DATA FOR THE TASK Start Marker

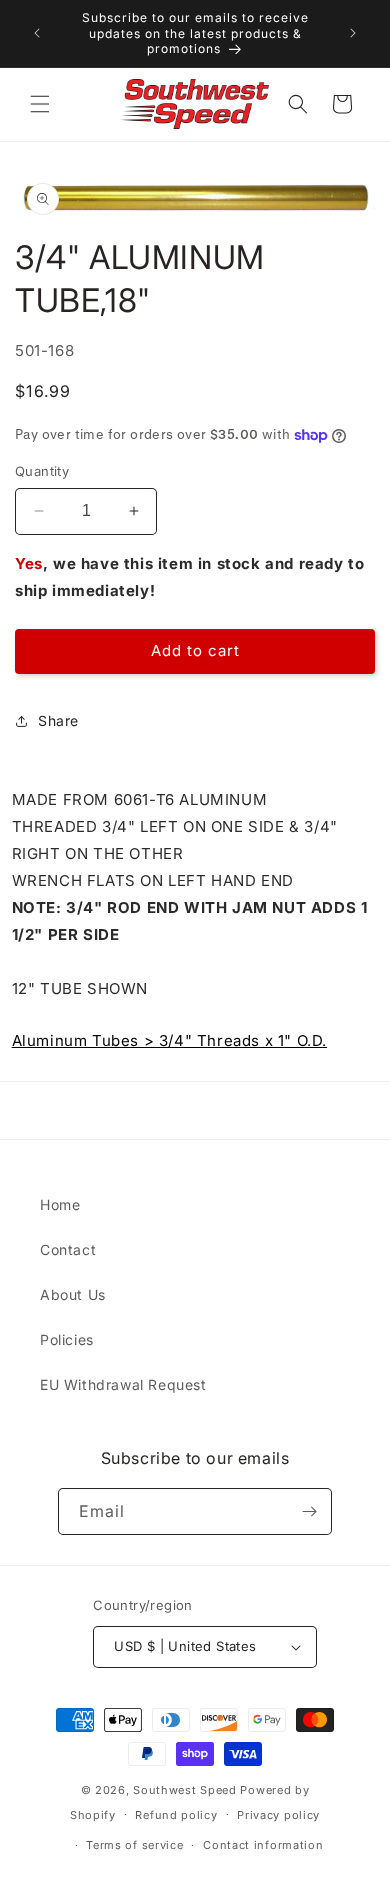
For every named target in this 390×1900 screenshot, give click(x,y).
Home (60, 1204)
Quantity (42, 471)
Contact (68, 1249)
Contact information (263, 1845)
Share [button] (58, 720)
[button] (40, 104)
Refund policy (176, 1815)
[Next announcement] (353, 33)
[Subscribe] (309, 1511)
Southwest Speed (185, 1790)
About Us (73, 1294)
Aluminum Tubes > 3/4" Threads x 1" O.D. (169, 1040)
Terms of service (134, 1845)
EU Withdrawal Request (123, 1384)
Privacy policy (278, 1815)
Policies (67, 1339)
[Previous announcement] (37, 33)
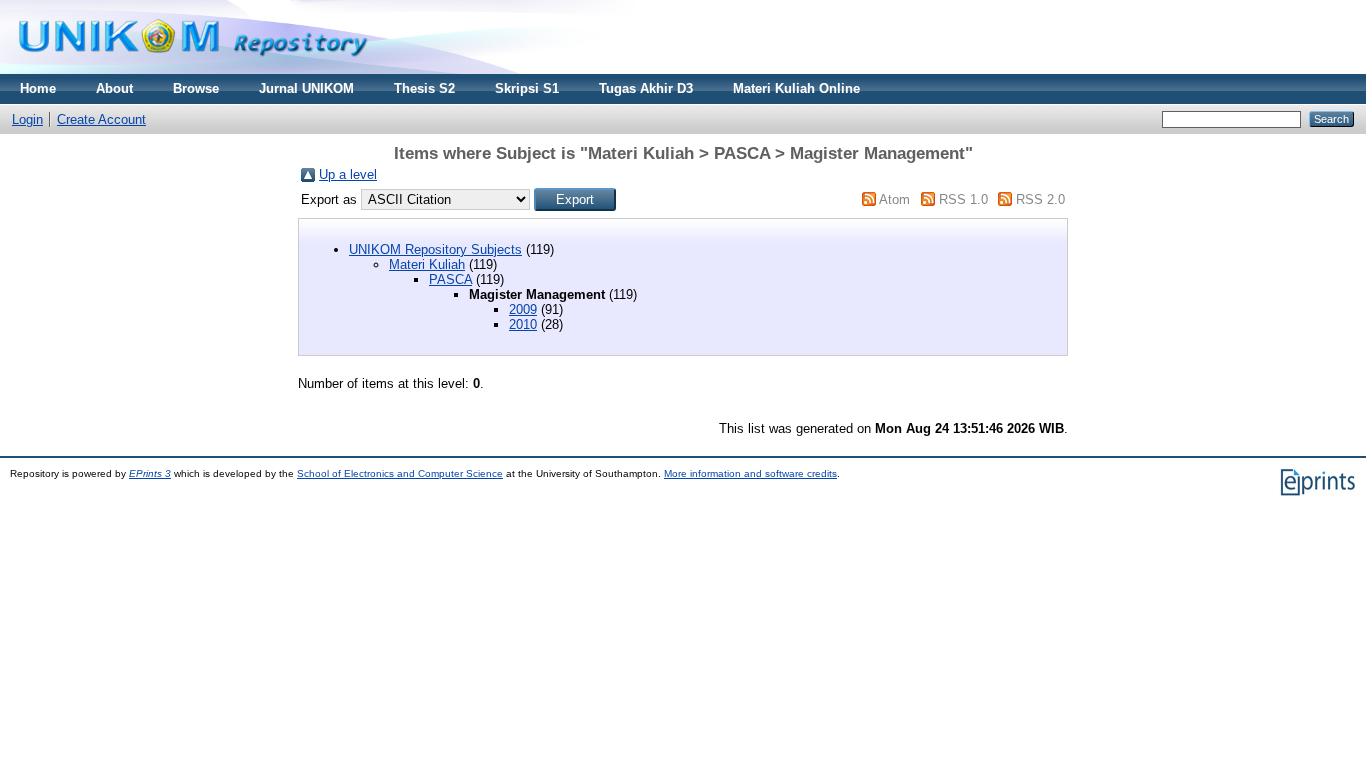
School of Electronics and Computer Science (400, 473)
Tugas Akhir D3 (646, 88)
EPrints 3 (150, 473)
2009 (523, 309)
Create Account (101, 119)
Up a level (348, 174)
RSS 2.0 (1040, 199)
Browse (196, 88)
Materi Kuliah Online (796, 88)
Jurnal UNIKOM (306, 88)
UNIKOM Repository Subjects (435, 249)
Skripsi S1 (527, 88)
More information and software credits (750, 473)
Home (38, 88)
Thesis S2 (424, 88)
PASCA (450, 279)
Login (27, 119)
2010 (523, 324)
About (114, 88)
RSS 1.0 (963, 199)
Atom (894, 199)
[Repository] (193, 69)
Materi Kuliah (427, 264)
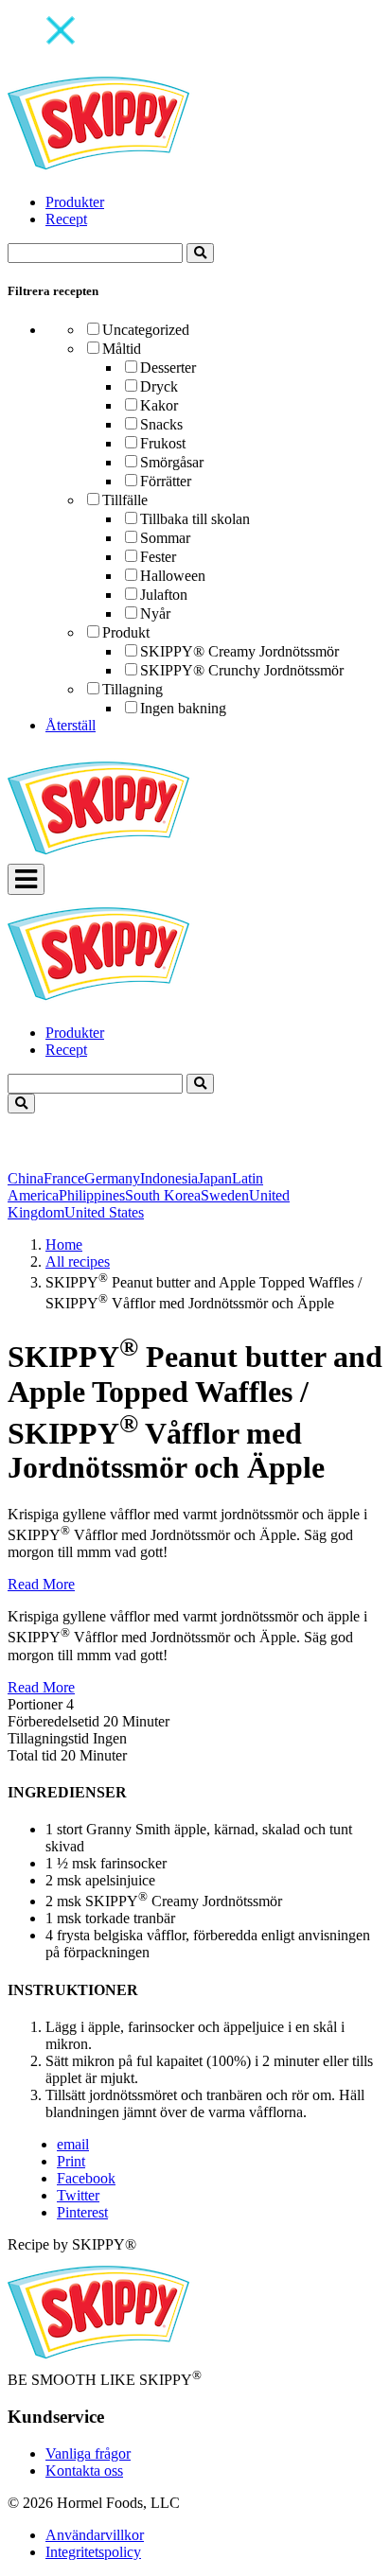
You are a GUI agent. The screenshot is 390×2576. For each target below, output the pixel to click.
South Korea (163, 1195)
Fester (158, 557)
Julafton (163, 595)
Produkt (126, 632)
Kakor (159, 405)
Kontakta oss (84, 2470)
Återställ (70, 725)
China (26, 1178)
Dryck (159, 386)
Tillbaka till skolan (195, 519)
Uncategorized (145, 330)
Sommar (165, 538)
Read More (41, 1584)
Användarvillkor (94, 2535)
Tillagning (132, 689)
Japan (215, 1178)
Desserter (168, 367)
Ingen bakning (183, 708)
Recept (66, 219)
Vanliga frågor (88, 2453)
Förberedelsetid (53, 1721)
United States (104, 1212)
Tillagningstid (50, 1738)
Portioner (35, 1704)
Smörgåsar (172, 462)
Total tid (32, 1755)
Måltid (121, 349)
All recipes (77, 1261)
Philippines (92, 1195)
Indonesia (169, 1178)
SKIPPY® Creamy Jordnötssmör (239, 651)
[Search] (200, 253)
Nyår (155, 613)
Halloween (172, 576)
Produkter (74, 202)
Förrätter (165, 481)
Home (63, 1244)
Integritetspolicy (93, 2552)
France (64, 1178)
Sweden (225, 1195)
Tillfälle (125, 500)
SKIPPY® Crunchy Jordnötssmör (242, 670)
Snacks (161, 424)
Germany (112, 1178)
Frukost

DATA FOR THE TASK End Marker

### YOUR ASSIGNMENT
Copy the data in full. No pictures belong in the copy.

### ANSWER TO THIS PROBLEM
For every named target in this 390×1900 screenshot, give click(x,y).
Home (60, 1204)
Quantity (42, 471)
Contact (68, 1249)
Contact information (263, 1845)
Share [button] (58, 720)
[button] (40, 104)
Refund policy (176, 1815)
[Next announcement] (353, 33)
[Subscribe] (309, 1511)
Southwest Speed (185, 1790)
About Us (73, 1294)
Aluminum Tubes > 3/4" Threads x 1" O.D. (169, 1040)
Terms of service (134, 1845)
EU Withdrawal Request (123, 1384)
Privacy policy (278, 1815)
Policies (67, 1339)
[Previous announcement] (37, 33)
School of Electronics and Computer Science (400, 473)
Tugas Akhir D3 (646, 88)
EPrints 3 (150, 473)
2009 (523, 309)
Create Account (101, 119)
Up a level (348, 174)
RSS 2.0 (1040, 199)
Browse (196, 88)
Materi Kuliah Online (796, 88)
Jurnal UNIKOM (306, 88)
UNIKOM Repository Subjects (435, 249)
Skripsi S1 (527, 88)
More information and software credits (750, 473)
Home (38, 88)
Thesis S2 (424, 88)
PASCA (450, 279)
Login (27, 119)
2010 (523, 324)
About (114, 88)
RSS 1.0 (963, 199)
Atom (894, 199)
[Repository] (193, 69)
Materi Kuliah (427, 264)
You are a GUI agent. The screenshot is 390×2576. For each target below, output the pixel to click.
South Korea (163, 1195)
Fester (158, 557)
Julafton (163, 595)
Produkt (126, 632)
Kakor (159, 405)
Kontakta oss (84, 2470)
Återställ (70, 725)
China (26, 1178)
Dryck (159, 386)
Tillbaka till skolan (195, 519)
Uncategorized (145, 330)
Sommar (165, 538)
Read More (41, 1584)
Användarvillkor (94, 2535)
Tillagning (132, 689)
Japan (215, 1178)
Desserter (168, 367)
Ingen bakning (183, 708)
Recept (66, 219)
Vanliga frågor (88, 2453)
Förberedelsetid (53, 1721)
United States (104, 1212)
Tillagningstid (50, 1738)
Portioner (35, 1704)
Smörgåsar (172, 462)
Total tid (32, 1755)
Måltid (121, 349)
All recipes (77, 1261)
Philippines (92, 1195)
Indonesia (169, 1178)
SKIPPY® Creamy Jordnötssmör (239, 651)
[Search] (200, 253)
Nyår (155, 613)
Halloween (172, 576)
Produkter (74, 202)
Förrätter (165, 481)
Home (63, 1244)
Integritetspolicy (93, 2552)
France (64, 1178)
Sweden (225, 1195)
Tillfälle (125, 500)
SKIPPY® Crunchy Jordnötssmör (242, 670)
Snacks (161, 424)
Germany (112, 1178)
Frukost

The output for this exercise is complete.